── Extracted information

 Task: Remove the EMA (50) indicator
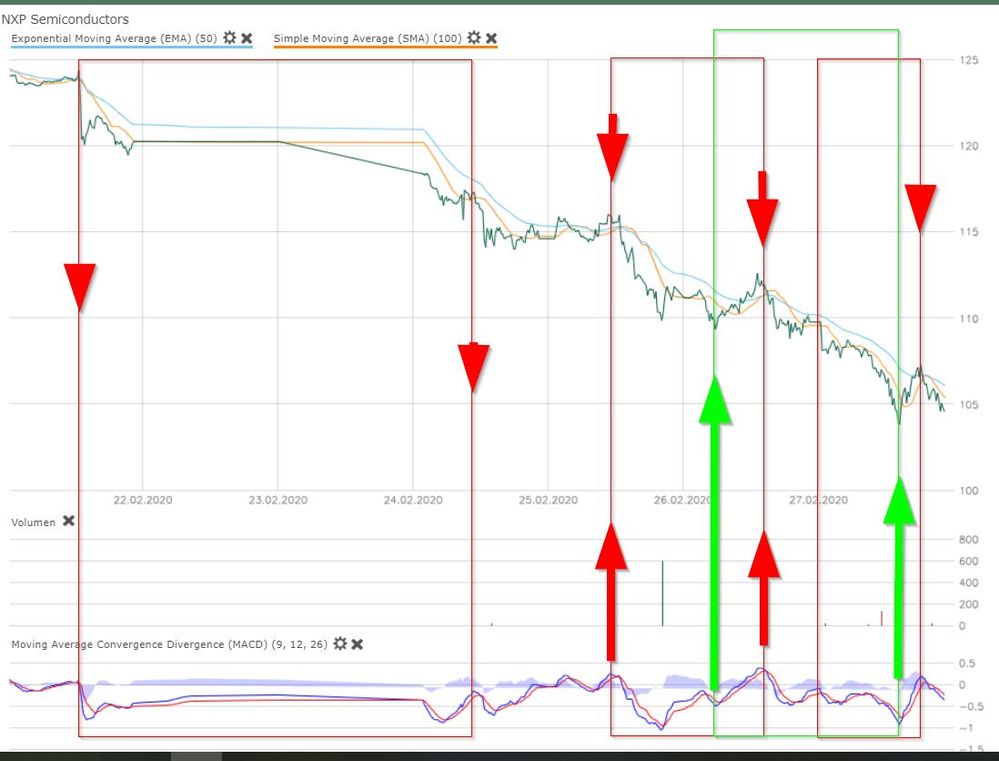point(246,37)

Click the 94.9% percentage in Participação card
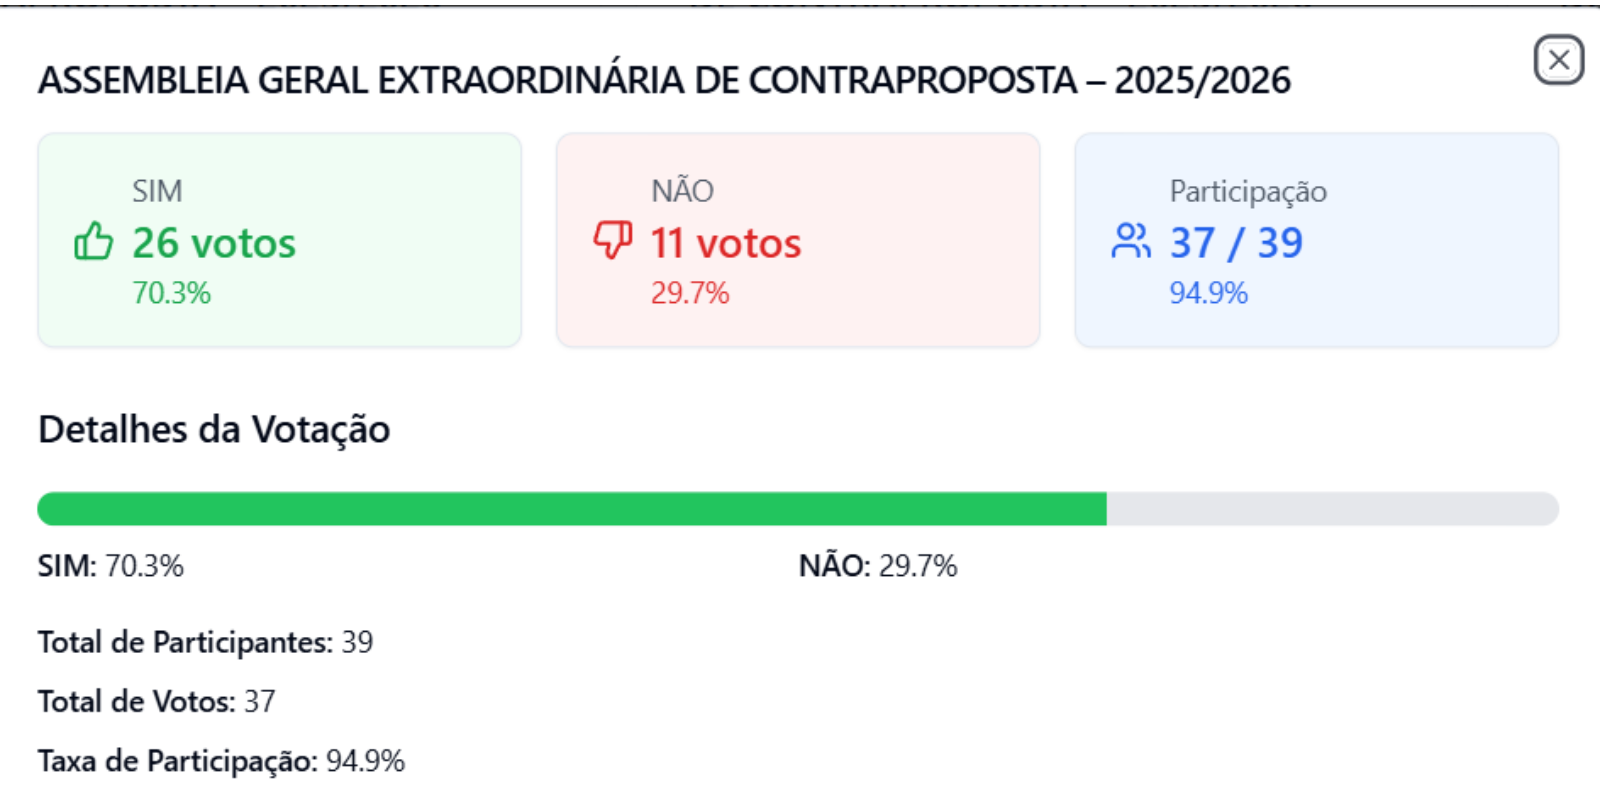click(1209, 293)
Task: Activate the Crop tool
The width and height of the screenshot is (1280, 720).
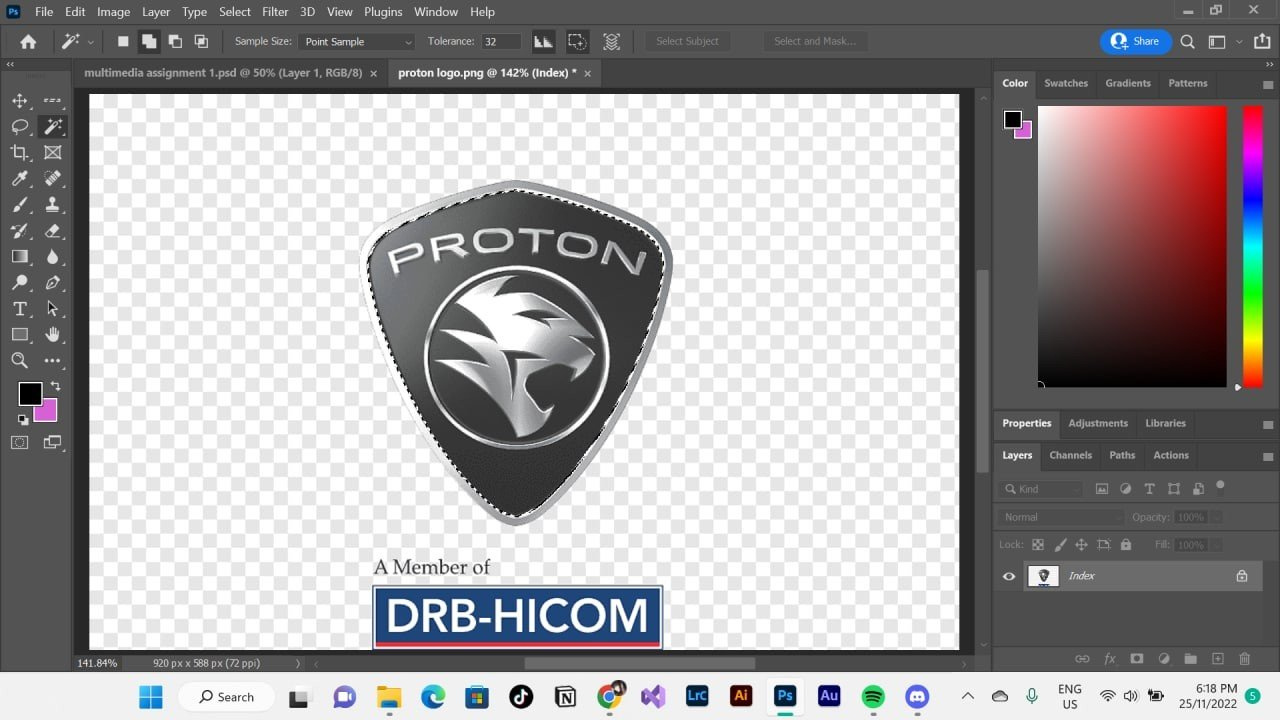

────

» Task requirements
Could you return the whole listing exactly, images excluded?

» Expected answer
 Task: Remove the EMA (50) indicator
point(246,37)

Click the 94.9% percentage in Participação card
click(1209, 293)
Task: Activate the Crop tool
The width and height of the screenshot is (1280, 720).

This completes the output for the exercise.